Его интересуют знаменитости…

— Обещал приехать Дэнни де Вито, — деловито сообщаю я. Это имя, несомненно, произведет сильное впечатление. Еще бы! Влиятельный продюсер и знаменитый актер.

Подъезжаем к отелю «Хилтон» и пристраиваемся в конец длинной очереди из «приусов», готовых извергнуть содержимое своих салонов на красную ковровую дорожку.

— Видишь? Что я говорил? Только «приус»! — торжествует Адам. Что-то не припомню, чтобы кто-то с ним спорил.

К красным ковровым дорожкам следует привыкнуть. Здесь многое действует на нервы: вспышки камер папарацци; крик фанатов и, в значительно большей мере, визг фанаток; шум полицейских вертолетов над головой; напирающая на ограждение толпа. Мы с Адамом совершенно спокойно выходим из лимузина и направляемся к отелю. На нас никто не обращает внимания: все с нетерпением ждут появления Уилла Смита — он в трех машинах от нас. И все же присутствие любопытной толпы угнетает. Каждый раз с ужасом жду, что споткнусь и упаду.

Благотворительные вечера пользуются в Голливуде огромным уважением. Богатство влечет за собой потребность помогать людям, а слава (кстати, она не всегда сопутствует богатству) рождает потребность делать вид, что помогаешь (это далеко не одно и то же). Сегодня предстоит собрать средства в помощь детскому госпиталю.

Чтобы придать событию значимость и вызвать интерес у широкой публики, необходимо пригласить знаменитостей.

Стивен приезжает вслед за нами — случайное совпадение.

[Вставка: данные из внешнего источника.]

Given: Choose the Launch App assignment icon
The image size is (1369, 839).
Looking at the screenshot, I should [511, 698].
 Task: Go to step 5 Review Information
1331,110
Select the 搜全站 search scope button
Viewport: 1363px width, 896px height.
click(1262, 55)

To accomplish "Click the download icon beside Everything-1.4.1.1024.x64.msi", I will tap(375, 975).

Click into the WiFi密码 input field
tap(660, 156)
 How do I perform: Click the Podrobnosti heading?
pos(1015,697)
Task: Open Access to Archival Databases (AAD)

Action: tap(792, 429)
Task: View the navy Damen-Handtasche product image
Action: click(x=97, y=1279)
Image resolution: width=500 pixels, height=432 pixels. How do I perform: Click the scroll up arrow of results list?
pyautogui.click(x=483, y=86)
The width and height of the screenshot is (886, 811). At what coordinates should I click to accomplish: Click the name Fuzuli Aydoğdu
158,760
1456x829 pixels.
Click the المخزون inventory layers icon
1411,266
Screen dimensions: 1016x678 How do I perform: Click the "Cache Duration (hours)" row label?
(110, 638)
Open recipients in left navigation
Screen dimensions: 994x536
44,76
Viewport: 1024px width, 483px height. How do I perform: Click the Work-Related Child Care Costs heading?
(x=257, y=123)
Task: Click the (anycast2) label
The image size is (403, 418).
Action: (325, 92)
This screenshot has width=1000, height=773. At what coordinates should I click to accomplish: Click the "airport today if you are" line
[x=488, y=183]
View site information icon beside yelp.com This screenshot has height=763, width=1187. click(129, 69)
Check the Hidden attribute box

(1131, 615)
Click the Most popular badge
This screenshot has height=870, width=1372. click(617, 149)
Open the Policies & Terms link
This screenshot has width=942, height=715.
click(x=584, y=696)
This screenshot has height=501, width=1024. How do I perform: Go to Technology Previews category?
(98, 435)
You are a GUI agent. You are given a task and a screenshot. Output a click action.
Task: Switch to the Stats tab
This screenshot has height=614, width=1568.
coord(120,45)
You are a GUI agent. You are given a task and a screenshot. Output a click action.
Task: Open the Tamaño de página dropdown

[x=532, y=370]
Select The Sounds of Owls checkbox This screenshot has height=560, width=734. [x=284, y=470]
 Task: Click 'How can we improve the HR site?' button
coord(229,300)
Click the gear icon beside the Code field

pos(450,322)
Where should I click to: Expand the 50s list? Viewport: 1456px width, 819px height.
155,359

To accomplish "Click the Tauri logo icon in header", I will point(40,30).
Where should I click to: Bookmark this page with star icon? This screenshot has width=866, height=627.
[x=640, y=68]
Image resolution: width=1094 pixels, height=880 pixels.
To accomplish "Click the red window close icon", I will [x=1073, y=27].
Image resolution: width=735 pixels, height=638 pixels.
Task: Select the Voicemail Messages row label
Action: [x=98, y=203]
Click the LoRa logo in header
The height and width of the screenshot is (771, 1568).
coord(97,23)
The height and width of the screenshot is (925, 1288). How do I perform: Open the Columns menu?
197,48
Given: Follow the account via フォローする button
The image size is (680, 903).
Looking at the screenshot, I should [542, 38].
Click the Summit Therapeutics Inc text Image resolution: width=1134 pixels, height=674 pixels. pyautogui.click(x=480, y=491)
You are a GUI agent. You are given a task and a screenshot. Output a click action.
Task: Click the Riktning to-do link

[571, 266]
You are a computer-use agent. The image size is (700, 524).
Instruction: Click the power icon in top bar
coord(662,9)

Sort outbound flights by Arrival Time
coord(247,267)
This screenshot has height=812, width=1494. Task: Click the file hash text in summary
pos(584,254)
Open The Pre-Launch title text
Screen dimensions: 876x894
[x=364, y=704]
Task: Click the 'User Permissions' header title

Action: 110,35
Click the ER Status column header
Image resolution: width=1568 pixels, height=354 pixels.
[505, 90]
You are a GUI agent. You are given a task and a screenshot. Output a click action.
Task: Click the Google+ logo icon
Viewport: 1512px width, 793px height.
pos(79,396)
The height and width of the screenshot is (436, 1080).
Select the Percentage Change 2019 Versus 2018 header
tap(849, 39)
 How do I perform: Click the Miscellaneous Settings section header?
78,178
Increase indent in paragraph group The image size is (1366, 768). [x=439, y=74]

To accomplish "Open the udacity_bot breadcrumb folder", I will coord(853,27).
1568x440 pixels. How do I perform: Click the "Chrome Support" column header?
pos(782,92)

Разумеется, босс катается на «приусе». Мы вместе пересекаем линию огня и благополучно достигаем цели. Сегодня Стивен не один, а с неведомой блондинкой, которая возвышается над ним больше чем на фут. Мы вежливо улыбаемся друг другу. Судя по мини-юбке с блестками, это одна из многочисленных рвущихся к славе претенденток. (События, подобные нынешнему, требуют длинных, в пол, вечерних платьев, но мисс, очевидно, не знакома с протоколом.) Стивен обладает огромным влиянием, а потому мотыльки слетаются на него как на огонь.